Begin

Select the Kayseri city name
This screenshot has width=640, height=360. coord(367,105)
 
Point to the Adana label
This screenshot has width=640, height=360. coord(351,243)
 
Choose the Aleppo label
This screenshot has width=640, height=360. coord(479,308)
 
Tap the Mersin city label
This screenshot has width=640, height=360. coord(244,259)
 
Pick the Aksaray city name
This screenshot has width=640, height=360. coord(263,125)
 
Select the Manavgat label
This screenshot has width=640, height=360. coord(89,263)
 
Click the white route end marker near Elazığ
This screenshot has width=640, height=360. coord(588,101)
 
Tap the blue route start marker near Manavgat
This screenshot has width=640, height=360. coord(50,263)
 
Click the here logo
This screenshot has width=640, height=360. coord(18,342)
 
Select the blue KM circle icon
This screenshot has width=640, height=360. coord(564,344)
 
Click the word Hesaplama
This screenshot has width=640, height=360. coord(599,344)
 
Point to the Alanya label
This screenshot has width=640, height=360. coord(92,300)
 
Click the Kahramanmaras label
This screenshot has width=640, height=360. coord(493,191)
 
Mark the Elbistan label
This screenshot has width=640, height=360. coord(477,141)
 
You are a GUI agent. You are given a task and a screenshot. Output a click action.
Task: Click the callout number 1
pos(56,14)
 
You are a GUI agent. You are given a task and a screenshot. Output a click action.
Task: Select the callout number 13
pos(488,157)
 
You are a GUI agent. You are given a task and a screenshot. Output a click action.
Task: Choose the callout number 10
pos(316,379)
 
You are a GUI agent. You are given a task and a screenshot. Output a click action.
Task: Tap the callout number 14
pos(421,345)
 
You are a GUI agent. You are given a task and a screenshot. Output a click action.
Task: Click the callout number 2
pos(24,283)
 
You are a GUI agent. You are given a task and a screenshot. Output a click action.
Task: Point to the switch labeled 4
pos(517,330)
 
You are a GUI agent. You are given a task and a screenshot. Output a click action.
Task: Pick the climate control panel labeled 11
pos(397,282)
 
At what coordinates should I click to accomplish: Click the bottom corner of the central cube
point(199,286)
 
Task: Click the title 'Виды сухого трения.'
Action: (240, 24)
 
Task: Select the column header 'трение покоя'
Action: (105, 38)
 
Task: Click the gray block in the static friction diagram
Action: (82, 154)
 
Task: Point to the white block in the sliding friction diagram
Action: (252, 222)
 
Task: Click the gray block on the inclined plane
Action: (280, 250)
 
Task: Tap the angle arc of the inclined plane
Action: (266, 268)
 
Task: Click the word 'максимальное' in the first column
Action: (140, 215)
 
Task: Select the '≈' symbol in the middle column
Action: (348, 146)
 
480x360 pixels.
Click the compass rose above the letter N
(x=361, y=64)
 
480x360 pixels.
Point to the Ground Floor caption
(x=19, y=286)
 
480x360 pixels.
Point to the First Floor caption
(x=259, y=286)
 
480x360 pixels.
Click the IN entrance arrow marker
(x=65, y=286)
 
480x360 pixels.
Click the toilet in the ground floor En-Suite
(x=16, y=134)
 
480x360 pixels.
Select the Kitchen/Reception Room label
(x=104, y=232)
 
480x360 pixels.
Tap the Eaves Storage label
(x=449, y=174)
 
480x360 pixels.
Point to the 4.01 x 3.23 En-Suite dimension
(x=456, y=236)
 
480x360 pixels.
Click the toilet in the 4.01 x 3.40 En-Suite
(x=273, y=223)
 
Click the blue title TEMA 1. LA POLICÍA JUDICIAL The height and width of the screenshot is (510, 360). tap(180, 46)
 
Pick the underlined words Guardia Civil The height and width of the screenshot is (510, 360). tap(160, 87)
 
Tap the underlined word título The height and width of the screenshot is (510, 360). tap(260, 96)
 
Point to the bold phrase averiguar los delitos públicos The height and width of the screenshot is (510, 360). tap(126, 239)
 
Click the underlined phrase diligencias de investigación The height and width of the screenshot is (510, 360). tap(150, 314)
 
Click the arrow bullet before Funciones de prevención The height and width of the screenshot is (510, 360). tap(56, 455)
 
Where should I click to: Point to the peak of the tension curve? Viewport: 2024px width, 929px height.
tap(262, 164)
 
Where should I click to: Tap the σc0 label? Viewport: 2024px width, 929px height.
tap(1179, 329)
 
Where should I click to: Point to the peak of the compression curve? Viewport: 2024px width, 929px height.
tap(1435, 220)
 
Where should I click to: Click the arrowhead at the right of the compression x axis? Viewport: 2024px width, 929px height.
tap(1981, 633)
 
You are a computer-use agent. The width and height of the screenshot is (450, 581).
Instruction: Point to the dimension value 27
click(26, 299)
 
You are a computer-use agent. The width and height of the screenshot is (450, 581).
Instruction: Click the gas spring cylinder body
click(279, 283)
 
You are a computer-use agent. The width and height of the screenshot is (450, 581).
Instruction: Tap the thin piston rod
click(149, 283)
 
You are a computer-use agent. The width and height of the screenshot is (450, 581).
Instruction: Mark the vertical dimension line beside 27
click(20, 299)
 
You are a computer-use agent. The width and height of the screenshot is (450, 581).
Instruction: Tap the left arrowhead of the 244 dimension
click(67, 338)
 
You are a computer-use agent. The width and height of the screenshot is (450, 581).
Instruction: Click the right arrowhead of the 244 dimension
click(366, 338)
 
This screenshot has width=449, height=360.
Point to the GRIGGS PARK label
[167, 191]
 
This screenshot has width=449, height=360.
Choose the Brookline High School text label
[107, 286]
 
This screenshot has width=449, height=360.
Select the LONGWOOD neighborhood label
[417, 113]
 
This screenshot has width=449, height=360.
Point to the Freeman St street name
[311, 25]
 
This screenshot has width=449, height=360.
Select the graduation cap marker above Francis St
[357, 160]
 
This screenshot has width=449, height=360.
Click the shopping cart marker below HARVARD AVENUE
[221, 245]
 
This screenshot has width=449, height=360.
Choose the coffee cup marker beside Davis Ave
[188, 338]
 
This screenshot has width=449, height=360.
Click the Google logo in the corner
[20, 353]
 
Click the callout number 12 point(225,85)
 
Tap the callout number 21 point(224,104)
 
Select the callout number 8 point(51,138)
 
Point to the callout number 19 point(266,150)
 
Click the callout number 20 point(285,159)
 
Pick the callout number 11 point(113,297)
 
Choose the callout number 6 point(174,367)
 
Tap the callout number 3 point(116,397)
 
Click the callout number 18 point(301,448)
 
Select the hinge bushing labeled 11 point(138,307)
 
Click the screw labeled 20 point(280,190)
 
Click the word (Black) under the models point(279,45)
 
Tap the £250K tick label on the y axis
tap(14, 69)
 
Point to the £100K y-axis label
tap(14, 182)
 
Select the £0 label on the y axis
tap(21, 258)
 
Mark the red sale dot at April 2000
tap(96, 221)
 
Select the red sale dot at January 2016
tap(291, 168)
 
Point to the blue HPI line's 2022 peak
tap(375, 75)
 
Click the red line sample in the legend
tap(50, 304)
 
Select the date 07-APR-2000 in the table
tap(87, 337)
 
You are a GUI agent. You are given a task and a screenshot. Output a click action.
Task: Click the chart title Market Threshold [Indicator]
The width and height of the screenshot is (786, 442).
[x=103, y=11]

End

**What is needed:** Rewrite the items above as a JSON list of strings, one string for each line with blank lines left out. Begin at the very first line of the items and stop after the line that has "This screenshot has width=640, height=360. coord(50,263)", including both of those lines.

**Output for this exercise:**
[
  "Select the Kayseri city name",
  "This screenshot has width=640, height=360. coord(367,105)",
  "Point to the Adana label",
  "This screenshot has width=640, height=360. coord(351,243)",
  "Choose the Aleppo label",
  "This screenshot has width=640, height=360. coord(479,308)",
  "Tap the Mersin city label",
  "This screenshot has width=640, height=360. coord(244,259)",
  "Pick the Aksaray city name",
  "This screenshot has width=640, height=360. coord(263,125)",
  "Select the Manavgat label",
  "This screenshot has width=640, height=360. coord(89,263)",
  "Click the white route end marker near Elazığ",
  "This screenshot has width=640, height=360. coord(588,101)",
  "Tap the blue route start marker near Manavgat",
  "This screenshot has width=640, height=360. coord(50,263)"
]